¹Denotes outcomes prespecified for this review
Funding source Quote (page 1177): "This study was supported by Won Technology, Daejeon, Republic of Korea."
Declaration of interest Quote (page 1177): "The authors have indicated no significant interest with commercial supporters"
Notes The trial did not stratify data by gender. We sent e‐mails to the PI, but received no reply. See Table 8
Risk of bias
Bias Authors' judgement Support for judgement
Random sequence generation (selection bias) Low risk Quote (page 1177): "randomized" and "We randomly assigned".
Comment: the trial authors did not report the method used to generate the allocation sequence in sufficient detail to allow a clear assessment of whether it would produce comparable groups.
After e‐mail communication: "coin throw method for the allocation"
Comment: this was probably done.
Allocation concealment (selection bias) Unclear risk The trial did not report the method used to conceal the allocation sequence, that is to determine whether intervention allocations could have been foreseen in advance of, or during, enrolment.
 Comment: there was insufficient information to permit a clear judgement.
Blinding of participants and personnel (performance bias) 
 All outcomes Unclear risk Quote (page 1177): "double‐blind" and "The sham device was identical in appearance and its regulator operated, although it emitted no light", and (page 1179) " they were totally blinded".
Comment: we judged this as at an unclear risk of bias in view of the fact that the helmet did not emit light.
Blinding of outcome assessment (detection bias) 
 All outcomes Unclear risk Quote (page 1177): "double‐blind", (page 1179 " the investigators in charge of efficacy assessment were totally blinded".
Comment: both investigators and participants were outcome assessors.
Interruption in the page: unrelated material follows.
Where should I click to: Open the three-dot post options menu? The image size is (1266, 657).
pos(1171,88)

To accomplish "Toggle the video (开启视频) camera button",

We judged this as at an unclear risk of bias as the helmet did not emit light and might have influenced the outcome assessment by the participants.
Incomplete outcome data (attrition bias) 
 All outcomes High risk There were 11/40 (27.5%) withdrawals/losses to follow‐up: 5/20 in the low‐level light therapy group (25%), and 6/20 in the sham group (30%). The data analysis was per‐protocol.
Comment: the large number of dropouts (26%), incomplete outcome data, and inappropriate analysis were potential sources of bias.
Selective reporting (reporting bias) Low risk The protocol for the study was unavailable, but the trial appeared to report the prespecified outcomes and those mentioned in the methods section.
Comment: we judged this as at a low risk of bias.
Other bias Low risk Comment: the study appeared to be free of other forms of bias.